Work out how many lines in the entries below include the word "dimensions". Give nothing but the number.

> **EXTRACTED ENTRIES**
==================================================
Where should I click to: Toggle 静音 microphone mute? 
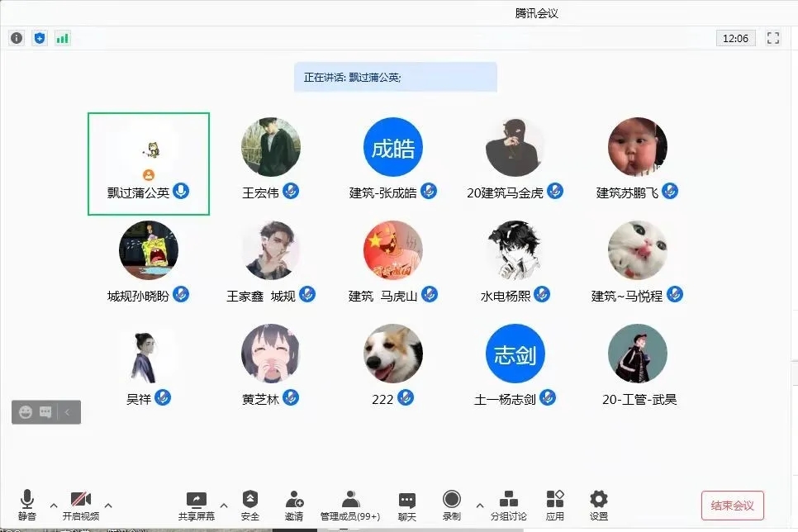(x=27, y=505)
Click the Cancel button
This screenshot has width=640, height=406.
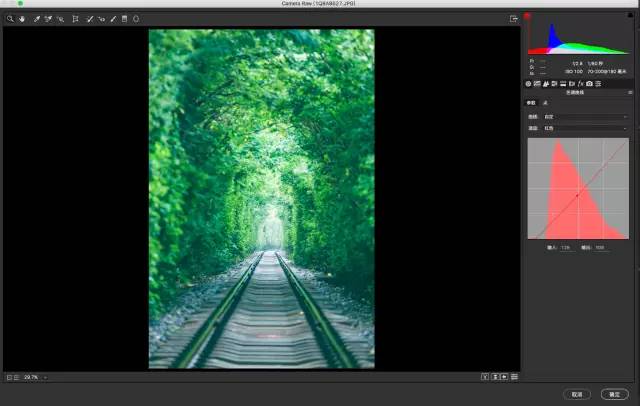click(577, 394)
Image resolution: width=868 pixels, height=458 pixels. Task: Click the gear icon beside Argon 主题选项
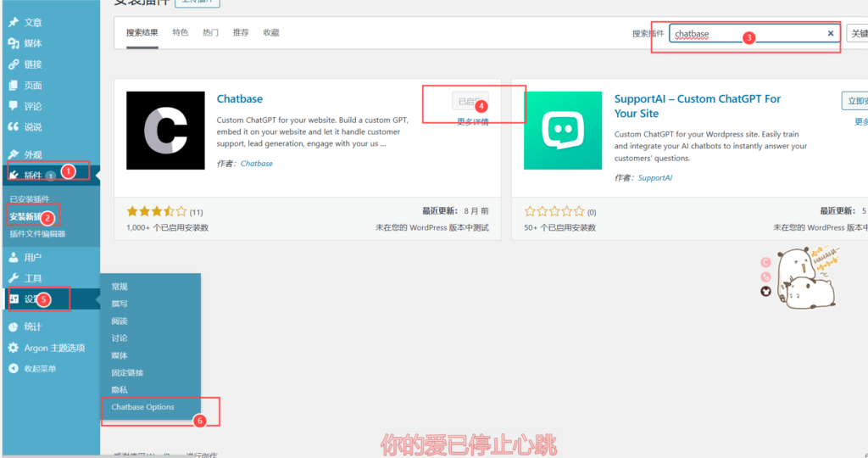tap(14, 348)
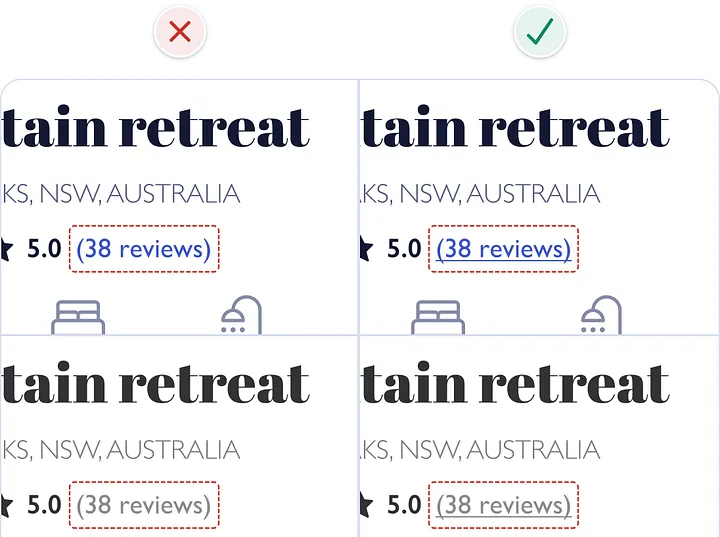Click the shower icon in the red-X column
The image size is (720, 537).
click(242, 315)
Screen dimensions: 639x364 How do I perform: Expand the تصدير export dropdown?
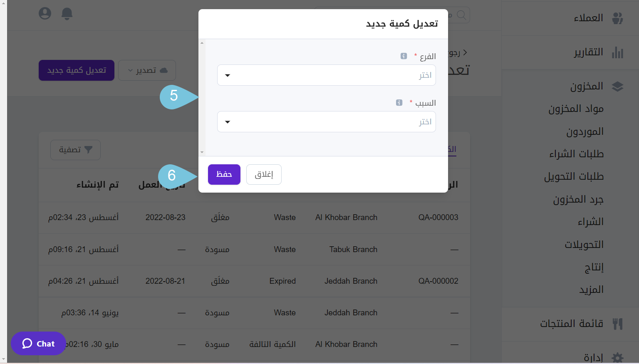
==================================================
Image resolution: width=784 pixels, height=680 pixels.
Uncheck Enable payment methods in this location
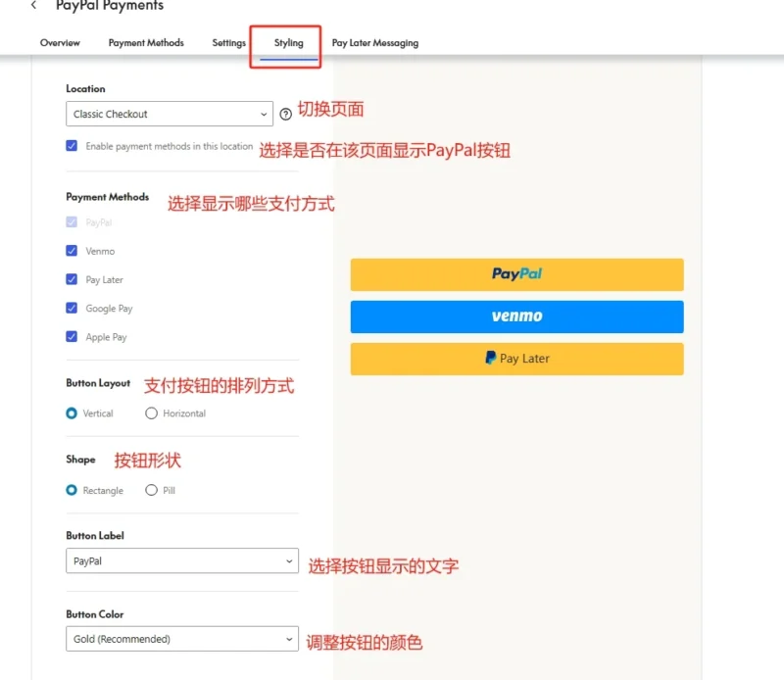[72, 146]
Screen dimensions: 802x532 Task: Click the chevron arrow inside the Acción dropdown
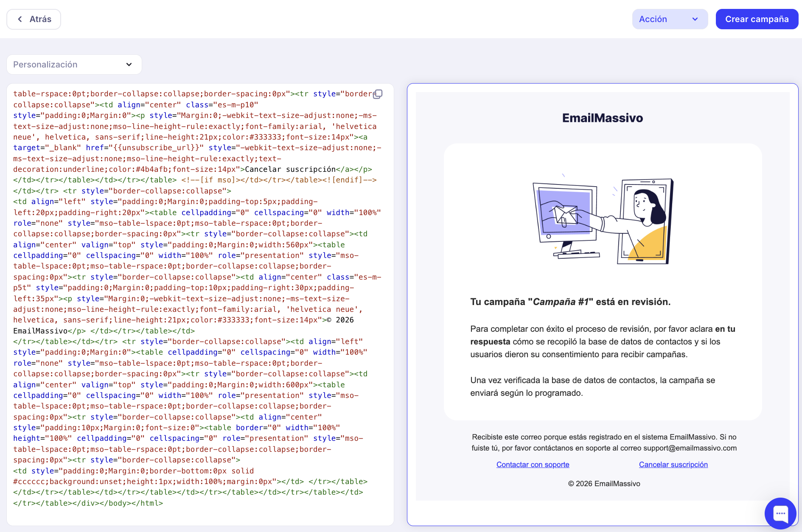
==================================================
> **THE COMPLETED TASK**
2